Input START

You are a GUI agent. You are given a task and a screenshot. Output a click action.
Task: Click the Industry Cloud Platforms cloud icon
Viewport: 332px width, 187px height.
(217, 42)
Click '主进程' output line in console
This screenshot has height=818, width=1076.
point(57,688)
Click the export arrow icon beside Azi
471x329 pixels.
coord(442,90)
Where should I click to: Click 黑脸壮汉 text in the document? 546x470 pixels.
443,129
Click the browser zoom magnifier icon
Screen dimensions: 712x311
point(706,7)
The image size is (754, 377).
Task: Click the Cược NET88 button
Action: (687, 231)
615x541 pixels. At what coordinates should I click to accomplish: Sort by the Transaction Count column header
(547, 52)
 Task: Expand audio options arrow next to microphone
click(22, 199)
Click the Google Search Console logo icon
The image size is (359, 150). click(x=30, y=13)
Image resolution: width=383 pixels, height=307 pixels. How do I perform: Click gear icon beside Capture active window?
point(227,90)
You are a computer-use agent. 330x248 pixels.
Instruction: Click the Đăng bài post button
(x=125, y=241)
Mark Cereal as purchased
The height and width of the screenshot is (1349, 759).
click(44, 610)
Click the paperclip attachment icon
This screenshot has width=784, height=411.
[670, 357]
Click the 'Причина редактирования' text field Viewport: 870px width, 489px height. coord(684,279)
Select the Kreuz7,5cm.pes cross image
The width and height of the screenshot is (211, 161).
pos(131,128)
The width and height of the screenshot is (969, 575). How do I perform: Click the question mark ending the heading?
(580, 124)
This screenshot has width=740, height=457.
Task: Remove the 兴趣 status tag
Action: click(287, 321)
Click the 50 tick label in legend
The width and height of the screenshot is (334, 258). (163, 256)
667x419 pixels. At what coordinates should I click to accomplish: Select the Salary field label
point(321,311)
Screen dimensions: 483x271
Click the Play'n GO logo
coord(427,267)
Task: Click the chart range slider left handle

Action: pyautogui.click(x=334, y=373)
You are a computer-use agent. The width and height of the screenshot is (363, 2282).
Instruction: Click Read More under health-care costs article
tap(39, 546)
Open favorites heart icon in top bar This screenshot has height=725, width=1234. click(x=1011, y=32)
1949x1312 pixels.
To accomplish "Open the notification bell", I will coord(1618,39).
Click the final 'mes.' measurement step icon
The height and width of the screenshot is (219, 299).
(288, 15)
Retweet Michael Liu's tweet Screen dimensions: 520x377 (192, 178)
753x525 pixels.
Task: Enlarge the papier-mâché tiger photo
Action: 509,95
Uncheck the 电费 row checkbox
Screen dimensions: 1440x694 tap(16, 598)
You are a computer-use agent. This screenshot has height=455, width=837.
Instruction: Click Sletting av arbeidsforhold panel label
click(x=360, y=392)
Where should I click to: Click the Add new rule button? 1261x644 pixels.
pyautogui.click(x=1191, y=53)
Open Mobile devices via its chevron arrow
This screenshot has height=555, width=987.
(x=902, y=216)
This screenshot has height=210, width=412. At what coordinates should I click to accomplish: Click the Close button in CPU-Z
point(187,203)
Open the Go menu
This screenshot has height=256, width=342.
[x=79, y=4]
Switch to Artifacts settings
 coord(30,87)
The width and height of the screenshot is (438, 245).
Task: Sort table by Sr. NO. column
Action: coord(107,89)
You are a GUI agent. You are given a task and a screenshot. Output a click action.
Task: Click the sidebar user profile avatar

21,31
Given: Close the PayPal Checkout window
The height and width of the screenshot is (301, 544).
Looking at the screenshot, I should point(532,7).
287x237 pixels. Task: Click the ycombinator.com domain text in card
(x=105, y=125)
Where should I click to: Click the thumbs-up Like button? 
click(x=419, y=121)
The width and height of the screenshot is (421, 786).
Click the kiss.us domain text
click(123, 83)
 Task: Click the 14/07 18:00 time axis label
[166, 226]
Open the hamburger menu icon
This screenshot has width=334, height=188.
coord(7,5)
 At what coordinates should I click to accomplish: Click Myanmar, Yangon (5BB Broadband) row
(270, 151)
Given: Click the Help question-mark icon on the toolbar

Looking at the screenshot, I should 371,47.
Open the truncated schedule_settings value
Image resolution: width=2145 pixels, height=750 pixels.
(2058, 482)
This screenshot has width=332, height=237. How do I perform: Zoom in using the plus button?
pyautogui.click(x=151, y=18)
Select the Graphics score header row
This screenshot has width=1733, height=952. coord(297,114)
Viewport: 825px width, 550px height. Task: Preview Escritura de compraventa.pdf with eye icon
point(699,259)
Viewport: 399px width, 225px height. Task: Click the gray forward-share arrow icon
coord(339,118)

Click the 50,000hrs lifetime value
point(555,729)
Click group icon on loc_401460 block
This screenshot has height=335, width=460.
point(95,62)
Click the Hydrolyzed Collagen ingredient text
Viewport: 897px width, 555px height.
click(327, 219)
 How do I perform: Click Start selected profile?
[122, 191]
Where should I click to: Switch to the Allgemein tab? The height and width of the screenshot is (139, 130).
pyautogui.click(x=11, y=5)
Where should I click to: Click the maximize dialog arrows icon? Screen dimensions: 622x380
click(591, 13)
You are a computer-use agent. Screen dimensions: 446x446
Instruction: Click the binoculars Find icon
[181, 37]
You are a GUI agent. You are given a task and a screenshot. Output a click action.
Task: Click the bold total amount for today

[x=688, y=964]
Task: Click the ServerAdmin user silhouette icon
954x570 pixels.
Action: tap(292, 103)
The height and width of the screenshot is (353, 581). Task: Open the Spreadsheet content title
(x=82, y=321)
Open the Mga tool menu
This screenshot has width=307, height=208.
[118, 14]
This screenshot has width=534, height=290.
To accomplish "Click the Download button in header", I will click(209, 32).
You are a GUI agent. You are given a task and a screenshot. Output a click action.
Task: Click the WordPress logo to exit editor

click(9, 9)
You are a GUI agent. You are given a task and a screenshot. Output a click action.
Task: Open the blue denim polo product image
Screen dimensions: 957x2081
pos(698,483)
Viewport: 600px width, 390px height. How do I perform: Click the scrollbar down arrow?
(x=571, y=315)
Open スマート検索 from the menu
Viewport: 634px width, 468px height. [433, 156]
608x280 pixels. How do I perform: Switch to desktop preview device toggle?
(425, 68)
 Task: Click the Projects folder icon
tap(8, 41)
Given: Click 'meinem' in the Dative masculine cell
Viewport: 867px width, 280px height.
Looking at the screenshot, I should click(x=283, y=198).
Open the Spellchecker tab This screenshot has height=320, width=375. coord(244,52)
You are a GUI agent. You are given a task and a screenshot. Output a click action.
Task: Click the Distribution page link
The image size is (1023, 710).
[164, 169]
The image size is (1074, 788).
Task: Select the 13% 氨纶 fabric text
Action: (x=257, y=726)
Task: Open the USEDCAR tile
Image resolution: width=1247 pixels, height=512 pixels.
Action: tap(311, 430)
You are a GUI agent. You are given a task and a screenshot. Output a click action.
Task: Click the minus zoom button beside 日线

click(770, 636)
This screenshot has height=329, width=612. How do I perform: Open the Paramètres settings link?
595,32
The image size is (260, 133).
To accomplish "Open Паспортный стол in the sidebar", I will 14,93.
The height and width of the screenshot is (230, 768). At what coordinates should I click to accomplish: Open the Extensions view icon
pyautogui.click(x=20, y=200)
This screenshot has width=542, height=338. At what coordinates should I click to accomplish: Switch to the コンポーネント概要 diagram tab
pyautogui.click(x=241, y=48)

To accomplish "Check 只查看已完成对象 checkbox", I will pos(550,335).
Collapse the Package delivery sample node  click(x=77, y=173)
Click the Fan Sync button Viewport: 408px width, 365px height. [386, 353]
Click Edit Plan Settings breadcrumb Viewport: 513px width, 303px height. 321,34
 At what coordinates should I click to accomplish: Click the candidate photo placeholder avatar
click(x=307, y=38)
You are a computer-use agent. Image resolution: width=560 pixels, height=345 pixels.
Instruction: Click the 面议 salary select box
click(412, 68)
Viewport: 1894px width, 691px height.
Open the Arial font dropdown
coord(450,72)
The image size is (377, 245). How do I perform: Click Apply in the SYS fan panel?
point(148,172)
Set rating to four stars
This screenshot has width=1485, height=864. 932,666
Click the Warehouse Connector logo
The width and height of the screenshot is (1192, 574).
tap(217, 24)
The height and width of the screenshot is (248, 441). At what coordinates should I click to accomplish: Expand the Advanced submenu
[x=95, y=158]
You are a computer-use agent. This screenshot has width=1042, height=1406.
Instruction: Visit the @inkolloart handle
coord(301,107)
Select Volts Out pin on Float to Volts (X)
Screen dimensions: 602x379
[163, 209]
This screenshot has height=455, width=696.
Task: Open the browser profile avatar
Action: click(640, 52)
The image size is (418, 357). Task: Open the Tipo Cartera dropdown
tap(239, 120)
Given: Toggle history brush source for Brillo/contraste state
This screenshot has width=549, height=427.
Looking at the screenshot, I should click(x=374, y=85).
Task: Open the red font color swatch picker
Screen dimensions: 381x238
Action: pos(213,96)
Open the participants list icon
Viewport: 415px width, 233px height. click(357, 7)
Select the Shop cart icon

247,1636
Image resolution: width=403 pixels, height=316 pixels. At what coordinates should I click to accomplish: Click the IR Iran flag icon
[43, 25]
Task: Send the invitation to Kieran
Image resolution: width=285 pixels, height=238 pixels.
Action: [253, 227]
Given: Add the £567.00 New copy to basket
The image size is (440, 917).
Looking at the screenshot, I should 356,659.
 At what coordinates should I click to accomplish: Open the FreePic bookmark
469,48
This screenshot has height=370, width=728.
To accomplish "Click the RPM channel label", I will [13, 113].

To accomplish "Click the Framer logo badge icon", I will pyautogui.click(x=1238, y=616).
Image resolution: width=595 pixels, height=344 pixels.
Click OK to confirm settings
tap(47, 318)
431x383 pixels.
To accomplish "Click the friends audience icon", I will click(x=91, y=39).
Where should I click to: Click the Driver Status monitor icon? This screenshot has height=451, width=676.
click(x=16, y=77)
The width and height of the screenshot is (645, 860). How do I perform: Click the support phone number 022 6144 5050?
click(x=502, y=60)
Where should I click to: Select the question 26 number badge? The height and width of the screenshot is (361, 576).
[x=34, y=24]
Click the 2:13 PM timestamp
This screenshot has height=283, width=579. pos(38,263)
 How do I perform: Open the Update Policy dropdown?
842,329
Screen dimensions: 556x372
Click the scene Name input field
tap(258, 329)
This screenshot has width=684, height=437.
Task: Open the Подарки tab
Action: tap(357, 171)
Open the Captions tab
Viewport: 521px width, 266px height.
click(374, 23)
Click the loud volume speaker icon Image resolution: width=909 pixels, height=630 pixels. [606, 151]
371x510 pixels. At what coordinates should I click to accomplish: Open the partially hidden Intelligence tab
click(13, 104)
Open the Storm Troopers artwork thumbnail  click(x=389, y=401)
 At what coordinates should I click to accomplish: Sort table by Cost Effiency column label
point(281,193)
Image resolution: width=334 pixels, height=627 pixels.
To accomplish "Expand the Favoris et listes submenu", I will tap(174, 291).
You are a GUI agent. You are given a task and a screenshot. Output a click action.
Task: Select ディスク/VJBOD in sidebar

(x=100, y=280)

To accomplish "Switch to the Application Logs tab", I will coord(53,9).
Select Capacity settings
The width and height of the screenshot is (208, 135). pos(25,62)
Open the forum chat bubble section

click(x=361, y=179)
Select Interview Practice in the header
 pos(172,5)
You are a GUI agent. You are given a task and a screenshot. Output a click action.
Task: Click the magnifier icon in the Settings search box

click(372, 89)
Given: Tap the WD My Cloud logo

Input END

> The problem
Starting with the first line of the data above, copy each line exactly until you reach the line with "Click '主进程' output line in console"; include that line as well.

> Exercise result
You are a GUI agent. You are given a task and a screenshot. Output a click action.
Task: Click the Industry Cloud Platforms cloud icon
Viewport: 332px width, 187px height.
(217, 42)
Click '主进程' output line in console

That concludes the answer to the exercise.